**Text segment:**
# Any idea of year?



## sloar (Jan 28, 2017)

I just picked this up this morning. Any idea of year? Thanks


----------



## sloar (Jan 28, 2017)




----------



## Goldenindian (Jan 28, 2017)

Not sure on year. Emblem manufacturing. Angola New York, Cabe member "Keith Kodish" found a camel pretty recently. Same ring.   Cool find; thanks for sharing.


----------



## Goldenindian (Jan 28, 2017)

http://thecabe.com/forum/threads/late-1920s-emblem-speedway-camelback.103463/#post-674860


----------



## willswares1220 (Jan 28, 2017)

That earlier block chain may not be original.


----------



## sloar (Jan 29, 2017)

I don't care about value or maker, I'm just curios about if it's teens,20's or 30's. I put the pedals on, the rest is how I bought it. Not looking to sell or part out. I paid $350 for it and I'm keeping it. I would like to find some display tires and also what type of light is the bracket on the stem for?


----------



## Goldenindian (Jan 29, 2017)

I say mid-late teens/ early 20s. Probably not 30s. Solar headlamp would work on that clamp. Good luck on the sale.


----------



## Brian R. (Jan 29, 2017)

With that shorty front fender I would say late 00's to early teens. If the block chain is original then early 00's. Nice find!


----------



## sloar (Jan 30, 2017)

Thanks, I haven't had time to really check this bike out yet. But is the front fender suppose to look like that? I thought maybe the front was broke off. I thought about moving it forward a bit and drilling a new mounting hole.


----------



## Brian R. (Jan 30, 2017)

I'm sure that front fenders were original made like that in the 1890s to accommodate a lever and rod activated spoon brake on the front tire, but for some reason they also appeared for a few years on some bikes post 1900 that had a coaster brake and no spoon brake. Maybe they were using up old inventory? As proof I've attached a catalogue picture of a c.1910 CCM Model M men's bike with that shorty front fender. The specs say it's equipped with a Hercules coaster brake (which were first patented in 1908 and appeared, we think, in 1909) and no spoon brake.  CCM switched to full front fenders sometime in the mid 'teens. Now, as far as your bike goes, you will have to inspect the front fender and see if it has jagged metal where the front part of the fender broke off, or if the fender has a smooth, even front edge as it was when new.


----------



## Iverider (Jan 30, 2017)

That Model M is cool. I had a Bike with "Model M" on the head tube that I couldn't figure out the make of. I'm guessing it was a CCM at this point.
Thanks!


----------



## sloar (Jan 30, 2017)

Thanks, I don't thinks it's jagged, I just assumed it was broke. I'll check it out later and also see what the coaster brake is. That might help narrow it down.


----------



## sloar (Jan 30, 2017)

**Extracted data:**

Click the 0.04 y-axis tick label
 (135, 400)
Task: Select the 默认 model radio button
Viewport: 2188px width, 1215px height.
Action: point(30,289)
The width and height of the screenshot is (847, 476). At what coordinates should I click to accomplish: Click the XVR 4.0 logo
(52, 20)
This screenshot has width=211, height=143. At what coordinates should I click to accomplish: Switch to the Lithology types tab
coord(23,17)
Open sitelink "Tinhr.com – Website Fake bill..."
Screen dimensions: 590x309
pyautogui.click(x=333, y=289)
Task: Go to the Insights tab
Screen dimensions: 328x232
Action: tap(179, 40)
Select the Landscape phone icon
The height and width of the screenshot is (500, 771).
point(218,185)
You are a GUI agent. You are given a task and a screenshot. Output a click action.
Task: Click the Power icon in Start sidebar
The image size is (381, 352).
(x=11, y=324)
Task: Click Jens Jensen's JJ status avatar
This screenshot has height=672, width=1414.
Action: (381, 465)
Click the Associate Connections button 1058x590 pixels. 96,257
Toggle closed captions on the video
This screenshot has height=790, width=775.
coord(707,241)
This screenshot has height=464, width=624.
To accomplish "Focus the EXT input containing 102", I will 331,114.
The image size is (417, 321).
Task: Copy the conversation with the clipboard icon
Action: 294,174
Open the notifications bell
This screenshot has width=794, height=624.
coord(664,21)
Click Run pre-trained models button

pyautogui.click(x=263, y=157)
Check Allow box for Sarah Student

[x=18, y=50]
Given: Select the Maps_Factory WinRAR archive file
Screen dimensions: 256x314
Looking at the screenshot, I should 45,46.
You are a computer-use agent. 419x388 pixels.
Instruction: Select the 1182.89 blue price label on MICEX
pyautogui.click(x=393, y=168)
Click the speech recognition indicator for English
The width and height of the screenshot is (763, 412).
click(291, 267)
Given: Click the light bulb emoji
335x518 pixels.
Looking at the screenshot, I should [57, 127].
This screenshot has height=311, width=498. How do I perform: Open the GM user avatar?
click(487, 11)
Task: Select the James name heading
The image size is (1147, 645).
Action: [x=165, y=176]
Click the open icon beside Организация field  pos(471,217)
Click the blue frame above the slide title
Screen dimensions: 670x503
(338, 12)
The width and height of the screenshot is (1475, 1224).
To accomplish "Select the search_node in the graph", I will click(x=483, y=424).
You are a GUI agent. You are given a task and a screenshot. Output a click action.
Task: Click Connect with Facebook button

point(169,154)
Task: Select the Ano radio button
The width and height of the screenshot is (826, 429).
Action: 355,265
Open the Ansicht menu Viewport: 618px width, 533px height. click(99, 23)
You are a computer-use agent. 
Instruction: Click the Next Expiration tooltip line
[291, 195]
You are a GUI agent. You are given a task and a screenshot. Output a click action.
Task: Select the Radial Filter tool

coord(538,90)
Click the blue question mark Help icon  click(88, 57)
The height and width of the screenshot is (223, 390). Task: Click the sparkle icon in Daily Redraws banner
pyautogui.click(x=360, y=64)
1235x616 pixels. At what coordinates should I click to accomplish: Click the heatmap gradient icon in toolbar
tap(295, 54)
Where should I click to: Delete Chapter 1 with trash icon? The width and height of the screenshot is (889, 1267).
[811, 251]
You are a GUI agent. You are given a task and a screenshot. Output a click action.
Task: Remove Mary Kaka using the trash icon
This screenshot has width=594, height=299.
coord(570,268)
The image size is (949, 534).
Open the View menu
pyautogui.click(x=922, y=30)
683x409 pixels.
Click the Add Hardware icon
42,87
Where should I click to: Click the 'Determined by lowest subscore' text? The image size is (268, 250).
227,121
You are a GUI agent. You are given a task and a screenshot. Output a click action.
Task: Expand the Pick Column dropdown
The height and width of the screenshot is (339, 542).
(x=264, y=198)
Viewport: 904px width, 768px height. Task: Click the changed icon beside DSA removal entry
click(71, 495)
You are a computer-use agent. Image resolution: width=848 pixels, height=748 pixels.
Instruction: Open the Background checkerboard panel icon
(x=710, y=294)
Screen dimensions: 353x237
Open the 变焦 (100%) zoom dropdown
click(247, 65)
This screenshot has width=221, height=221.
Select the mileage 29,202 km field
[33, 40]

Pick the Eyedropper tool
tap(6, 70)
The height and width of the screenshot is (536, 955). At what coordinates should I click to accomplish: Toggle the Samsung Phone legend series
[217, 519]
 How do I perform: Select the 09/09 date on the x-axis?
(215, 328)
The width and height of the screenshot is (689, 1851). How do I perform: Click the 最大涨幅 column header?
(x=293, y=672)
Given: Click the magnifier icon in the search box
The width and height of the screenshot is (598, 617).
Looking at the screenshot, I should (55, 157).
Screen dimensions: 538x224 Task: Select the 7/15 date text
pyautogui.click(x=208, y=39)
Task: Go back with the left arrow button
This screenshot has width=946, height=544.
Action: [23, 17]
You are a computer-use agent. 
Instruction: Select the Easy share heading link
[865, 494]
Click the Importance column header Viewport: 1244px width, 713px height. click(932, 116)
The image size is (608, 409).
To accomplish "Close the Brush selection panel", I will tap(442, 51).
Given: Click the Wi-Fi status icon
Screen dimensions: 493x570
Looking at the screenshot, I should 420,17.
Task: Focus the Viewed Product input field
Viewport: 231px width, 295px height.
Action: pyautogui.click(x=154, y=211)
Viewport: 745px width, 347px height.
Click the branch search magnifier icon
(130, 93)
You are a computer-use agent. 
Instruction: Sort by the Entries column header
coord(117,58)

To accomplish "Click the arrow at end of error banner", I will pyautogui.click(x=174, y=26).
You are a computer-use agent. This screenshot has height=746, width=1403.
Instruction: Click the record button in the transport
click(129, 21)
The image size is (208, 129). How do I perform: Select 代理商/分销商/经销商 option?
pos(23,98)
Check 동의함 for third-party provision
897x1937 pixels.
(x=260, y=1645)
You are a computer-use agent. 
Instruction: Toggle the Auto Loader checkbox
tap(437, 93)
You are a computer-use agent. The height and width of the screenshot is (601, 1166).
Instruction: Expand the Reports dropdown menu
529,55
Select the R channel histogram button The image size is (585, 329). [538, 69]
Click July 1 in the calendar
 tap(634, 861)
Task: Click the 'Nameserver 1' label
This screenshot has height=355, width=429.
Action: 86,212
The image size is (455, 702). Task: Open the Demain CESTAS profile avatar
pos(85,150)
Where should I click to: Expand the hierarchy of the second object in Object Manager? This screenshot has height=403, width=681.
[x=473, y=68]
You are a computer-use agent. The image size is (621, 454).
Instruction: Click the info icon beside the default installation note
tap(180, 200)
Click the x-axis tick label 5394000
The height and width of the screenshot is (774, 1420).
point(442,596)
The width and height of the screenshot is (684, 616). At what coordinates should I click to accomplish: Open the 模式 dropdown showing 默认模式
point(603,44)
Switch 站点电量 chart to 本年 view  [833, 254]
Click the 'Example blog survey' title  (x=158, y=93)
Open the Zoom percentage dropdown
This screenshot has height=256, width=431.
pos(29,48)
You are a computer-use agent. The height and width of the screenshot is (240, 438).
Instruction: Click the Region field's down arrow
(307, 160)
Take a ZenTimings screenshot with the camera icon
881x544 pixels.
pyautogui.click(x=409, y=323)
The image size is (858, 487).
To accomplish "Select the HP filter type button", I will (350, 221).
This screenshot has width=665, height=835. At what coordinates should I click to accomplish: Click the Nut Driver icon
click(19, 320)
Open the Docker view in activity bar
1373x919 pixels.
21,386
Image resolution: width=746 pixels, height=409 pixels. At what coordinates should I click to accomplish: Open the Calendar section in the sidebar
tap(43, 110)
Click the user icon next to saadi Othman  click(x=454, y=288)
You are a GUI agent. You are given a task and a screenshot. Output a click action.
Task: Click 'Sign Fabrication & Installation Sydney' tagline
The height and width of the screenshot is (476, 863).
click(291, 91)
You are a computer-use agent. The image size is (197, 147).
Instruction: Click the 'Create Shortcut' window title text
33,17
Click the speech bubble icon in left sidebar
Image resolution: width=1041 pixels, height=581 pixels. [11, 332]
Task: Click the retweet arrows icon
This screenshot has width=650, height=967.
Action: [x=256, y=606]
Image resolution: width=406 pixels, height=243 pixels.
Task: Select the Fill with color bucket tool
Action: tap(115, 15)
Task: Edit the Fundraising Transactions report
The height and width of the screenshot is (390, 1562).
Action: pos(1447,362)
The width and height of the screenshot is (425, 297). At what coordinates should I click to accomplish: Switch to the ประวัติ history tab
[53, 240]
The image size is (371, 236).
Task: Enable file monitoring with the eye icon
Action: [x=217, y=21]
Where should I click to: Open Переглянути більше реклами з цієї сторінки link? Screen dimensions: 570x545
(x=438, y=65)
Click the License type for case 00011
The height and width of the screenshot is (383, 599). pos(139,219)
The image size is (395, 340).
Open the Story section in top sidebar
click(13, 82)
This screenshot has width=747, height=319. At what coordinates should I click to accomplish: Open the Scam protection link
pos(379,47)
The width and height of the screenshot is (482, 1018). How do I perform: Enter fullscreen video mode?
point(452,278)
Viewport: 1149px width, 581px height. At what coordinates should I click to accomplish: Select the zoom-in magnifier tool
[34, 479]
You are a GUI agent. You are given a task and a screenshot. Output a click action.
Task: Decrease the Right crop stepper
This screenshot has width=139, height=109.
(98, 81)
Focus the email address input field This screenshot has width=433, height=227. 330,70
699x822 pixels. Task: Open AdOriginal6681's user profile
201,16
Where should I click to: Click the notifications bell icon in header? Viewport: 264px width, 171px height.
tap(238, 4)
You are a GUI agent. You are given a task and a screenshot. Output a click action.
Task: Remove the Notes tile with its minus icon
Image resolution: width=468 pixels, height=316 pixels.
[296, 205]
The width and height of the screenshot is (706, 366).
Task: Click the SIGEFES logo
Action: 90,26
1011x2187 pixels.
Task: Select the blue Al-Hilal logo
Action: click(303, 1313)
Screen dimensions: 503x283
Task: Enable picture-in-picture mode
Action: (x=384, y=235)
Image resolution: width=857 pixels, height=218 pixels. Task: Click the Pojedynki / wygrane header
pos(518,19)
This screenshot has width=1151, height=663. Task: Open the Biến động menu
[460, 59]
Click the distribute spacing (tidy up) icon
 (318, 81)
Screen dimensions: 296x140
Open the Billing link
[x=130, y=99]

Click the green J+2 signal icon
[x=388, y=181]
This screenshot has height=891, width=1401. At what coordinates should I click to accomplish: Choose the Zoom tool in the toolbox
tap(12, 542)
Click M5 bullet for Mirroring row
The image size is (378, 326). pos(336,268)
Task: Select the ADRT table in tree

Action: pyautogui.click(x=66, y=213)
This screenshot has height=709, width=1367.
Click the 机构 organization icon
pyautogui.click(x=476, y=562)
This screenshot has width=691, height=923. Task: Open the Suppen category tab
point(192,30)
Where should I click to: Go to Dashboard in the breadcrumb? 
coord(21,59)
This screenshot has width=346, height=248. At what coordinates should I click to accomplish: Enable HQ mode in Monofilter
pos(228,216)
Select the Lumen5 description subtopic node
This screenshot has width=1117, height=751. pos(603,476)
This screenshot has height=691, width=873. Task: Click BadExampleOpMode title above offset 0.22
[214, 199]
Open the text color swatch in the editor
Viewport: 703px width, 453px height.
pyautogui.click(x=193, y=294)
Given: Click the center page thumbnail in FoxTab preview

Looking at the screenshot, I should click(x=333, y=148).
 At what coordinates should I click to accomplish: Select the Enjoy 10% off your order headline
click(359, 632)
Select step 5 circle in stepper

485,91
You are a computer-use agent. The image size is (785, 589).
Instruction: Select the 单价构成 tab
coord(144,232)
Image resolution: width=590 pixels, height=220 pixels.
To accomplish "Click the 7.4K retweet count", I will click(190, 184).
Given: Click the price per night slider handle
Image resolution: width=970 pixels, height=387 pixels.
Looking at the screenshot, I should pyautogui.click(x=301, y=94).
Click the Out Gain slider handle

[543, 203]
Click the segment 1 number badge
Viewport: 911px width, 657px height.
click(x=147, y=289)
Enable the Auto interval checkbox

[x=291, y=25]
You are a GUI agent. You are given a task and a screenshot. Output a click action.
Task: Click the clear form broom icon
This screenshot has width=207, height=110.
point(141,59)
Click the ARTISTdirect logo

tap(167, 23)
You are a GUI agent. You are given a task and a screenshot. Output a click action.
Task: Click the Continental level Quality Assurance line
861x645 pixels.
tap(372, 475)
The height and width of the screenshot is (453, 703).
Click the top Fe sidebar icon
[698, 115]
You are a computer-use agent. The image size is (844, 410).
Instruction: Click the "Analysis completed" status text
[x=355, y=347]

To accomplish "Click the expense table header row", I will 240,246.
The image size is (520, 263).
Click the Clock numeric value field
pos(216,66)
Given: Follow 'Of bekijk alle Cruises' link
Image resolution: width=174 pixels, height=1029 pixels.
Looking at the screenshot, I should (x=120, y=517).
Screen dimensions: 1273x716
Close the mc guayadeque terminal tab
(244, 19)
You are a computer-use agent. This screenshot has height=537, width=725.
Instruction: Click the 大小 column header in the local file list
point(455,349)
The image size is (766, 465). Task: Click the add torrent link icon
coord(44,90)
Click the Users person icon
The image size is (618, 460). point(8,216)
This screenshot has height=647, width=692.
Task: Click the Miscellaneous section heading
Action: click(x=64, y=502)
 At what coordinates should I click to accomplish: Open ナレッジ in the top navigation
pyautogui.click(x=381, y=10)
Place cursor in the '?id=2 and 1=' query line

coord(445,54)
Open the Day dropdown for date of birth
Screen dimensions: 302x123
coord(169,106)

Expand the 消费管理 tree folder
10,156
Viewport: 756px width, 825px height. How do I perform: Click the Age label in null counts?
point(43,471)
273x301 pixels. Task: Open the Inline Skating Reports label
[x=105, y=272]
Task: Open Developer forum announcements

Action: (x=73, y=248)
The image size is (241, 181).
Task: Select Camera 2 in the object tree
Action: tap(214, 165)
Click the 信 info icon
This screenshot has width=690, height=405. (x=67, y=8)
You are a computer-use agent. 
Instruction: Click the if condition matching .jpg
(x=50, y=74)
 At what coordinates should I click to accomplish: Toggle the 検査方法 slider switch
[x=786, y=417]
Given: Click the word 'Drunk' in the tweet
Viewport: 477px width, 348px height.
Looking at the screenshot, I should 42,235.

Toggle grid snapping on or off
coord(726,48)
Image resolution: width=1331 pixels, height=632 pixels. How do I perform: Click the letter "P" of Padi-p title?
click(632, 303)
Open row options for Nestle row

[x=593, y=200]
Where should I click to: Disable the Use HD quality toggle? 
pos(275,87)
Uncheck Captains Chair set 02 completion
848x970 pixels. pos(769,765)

**Required actions:**
(a) In the forum thread about dating the bicycle, what price did sloar pay for the bike?
(b) Reproduce the passage of the forum thread about dating the bicycle starting with "## sloar (Jan 29, 2017)" and going on through "on the sale.".
(c) Continue the forum thread about dating the bicycle from the point where it stops.

**Written responses:**
(a) $350

(b)
## sloar (Jan 29, 2017)

I don't care about value or maker, I'm just curios about if it's teens,20's or 30's. I put the pedals on, the rest is how I bought it. Not looking to sell or part out. I paid $350 for it and I'm keeping it. I would like to find some display tires and also what type of light is the bracket on the stem for?


----------



## Goldenindian (Jan 29, 2017)

I say mid-late teens/ early 20s. Probably not 30s. Solar headlamp would work on that clamp. Good luck on the sale.

(c)
Corbin Duplex model 8 coaster. And the front fender is not broke.


----------



## Goldenindian (Jan 30, 2017)

I have seen this short fender on things like the Miami "carryall". The fender can be short to  accommodate a basket of sorts, like a delivery bicycle. Just another possible reason.


----------



## bricycle (Jan 30, 2017)

I wanna say mid-teens. Nice deal too.


----------



## sloar (Feb 2, 2017)

Tires and a Solar light and I'm done.


----------



## sloar (Feb 2, 2017)




----------



## bricycle (Feb 2, 2017)

I have a few Solar lamps....


----------



## redline1968 (Feb 2, 2017)

Yep teens bike


----------



## Velo-dream (Feb 2, 2017)

I want the lamp bracket...

nice find


----------



## redline1968 (Feb 2, 2017)

Now that I look at it looks like  the chain is earlier. The fitment is off on it you can see a gap between the chain ring and the chain.. not a big problem but it will wear out quicker if you ride it.


----------



## 2jakes (Feb 3, 2017)

sloar said:


> Tires and a Solar light and I'm done.




Solar lamp will work.
You already have the handlebar lamp bracket.
Just make sure the lamp you get has the washer & wing-nut.





Or if you're not particular, you can find new wing-nuts in hardware stores.

Solar lamps are available in different conditions:
Mine is very clean, but so is the bike I'm attaching it to.




Unless you're planning on a restoration, get a lamp that matches the bike.

Btw:
I don't know what brand or year your bike is.
But it reminds me of the 1900s "Roadster" bikes with the bicycle  tire pump in the
saddle down-tube.
A clean-up & lube-job is all I would do on that jewel.

Great find!


----------



## AA Gappen (Mar 23, 2017)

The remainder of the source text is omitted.